§ **What is expected**
Copy out all of the lines below word for word, leaving the pictures out.

§ **Exercise materials**
┄┄┄┄┄┄┄┄┄┄┄┄┄┄┄┄┄┄┄┄

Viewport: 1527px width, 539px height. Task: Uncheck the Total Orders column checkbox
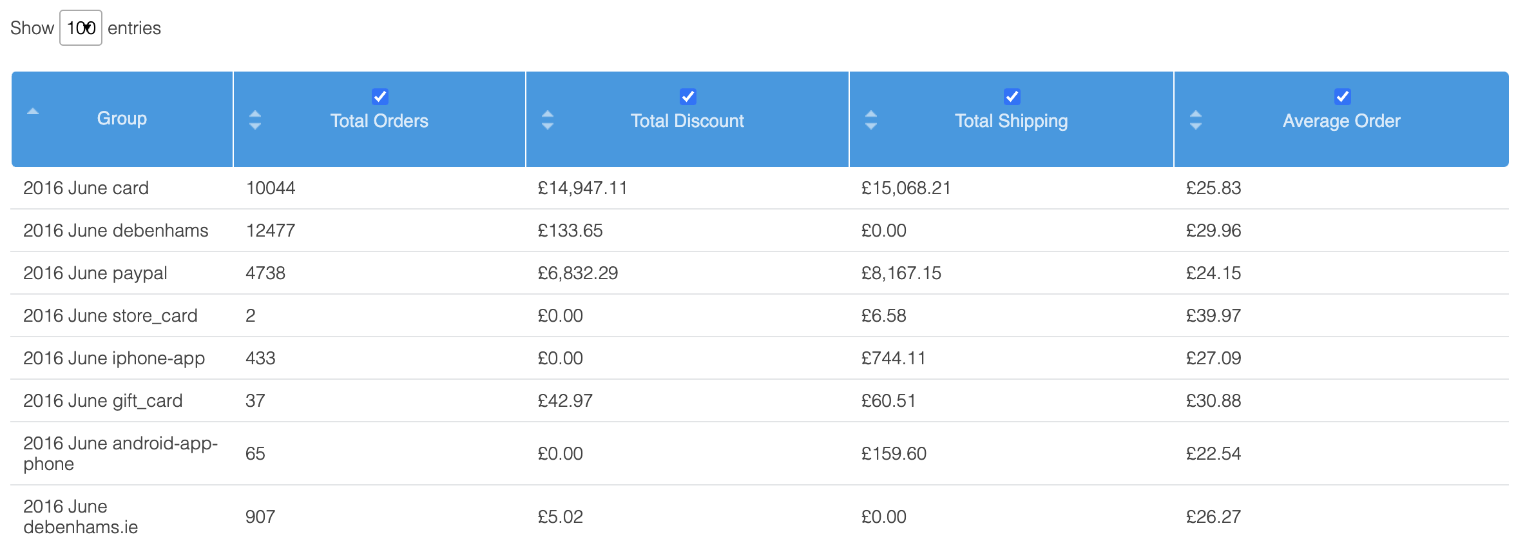(380, 97)
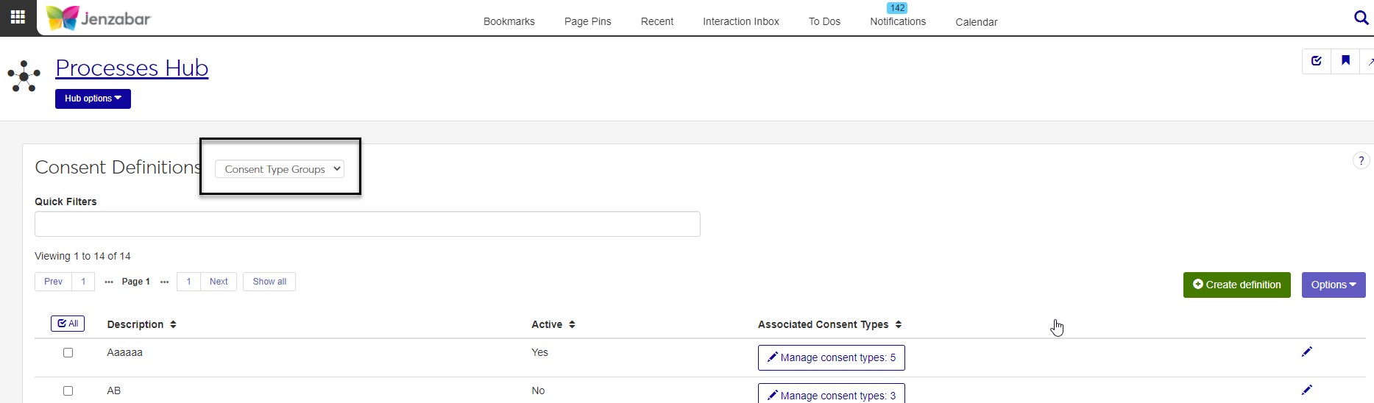The height and width of the screenshot is (403, 1374).
Task: Click the Jenzabar logo
Action: coord(99,18)
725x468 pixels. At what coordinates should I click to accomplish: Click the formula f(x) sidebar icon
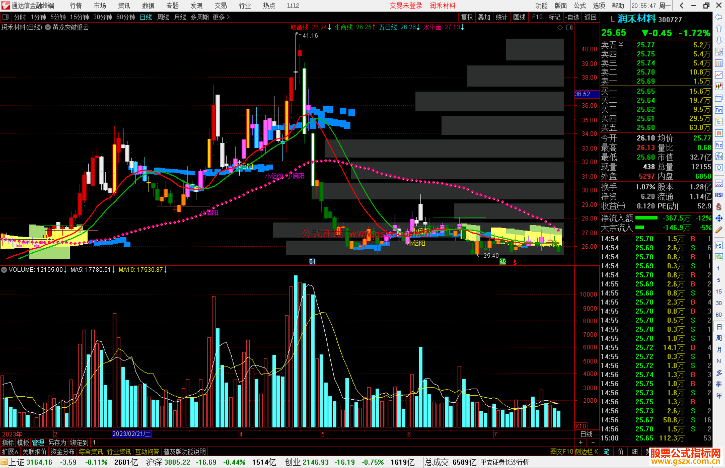[719, 156]
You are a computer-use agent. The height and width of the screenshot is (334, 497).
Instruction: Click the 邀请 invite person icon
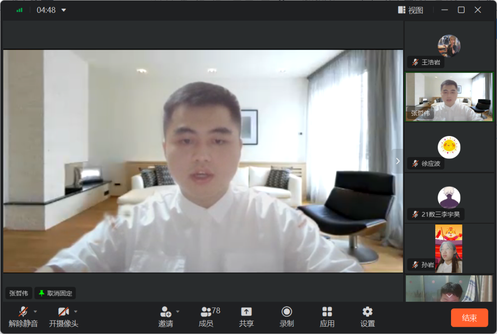click(165, 312)
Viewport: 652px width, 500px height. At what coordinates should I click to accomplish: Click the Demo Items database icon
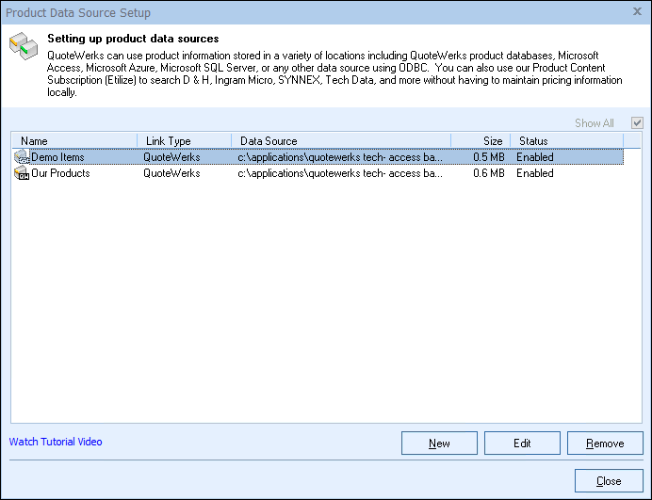(22, 157)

┄┄┄┄┄┄┄┄┄┄┄┄┄┄┄┄┄┄┄┄

§ **Exercise response**
Viewport: 1527px width, 539px height. Task: Uncheck the Total Orders column checkbox
(380, 97)
The height and width of the screenshot is (403, 1374).
Task: Click the Jenzabar logo
Action: coord(99,18)
725x468 pixels. At what coordinates should I click to accomplish: Click the formula f(x) sidebar icon
[719, 156]
You are a computer-use agent. The height and width of the screenshot is (334, 497).
Instruction: Click the 邀请 invite person icon
click(165, 312)
Viewport: 652px width, 500px height. At what coordinates should I click to accomplish: Click the Demo Items database icon
(22, 157)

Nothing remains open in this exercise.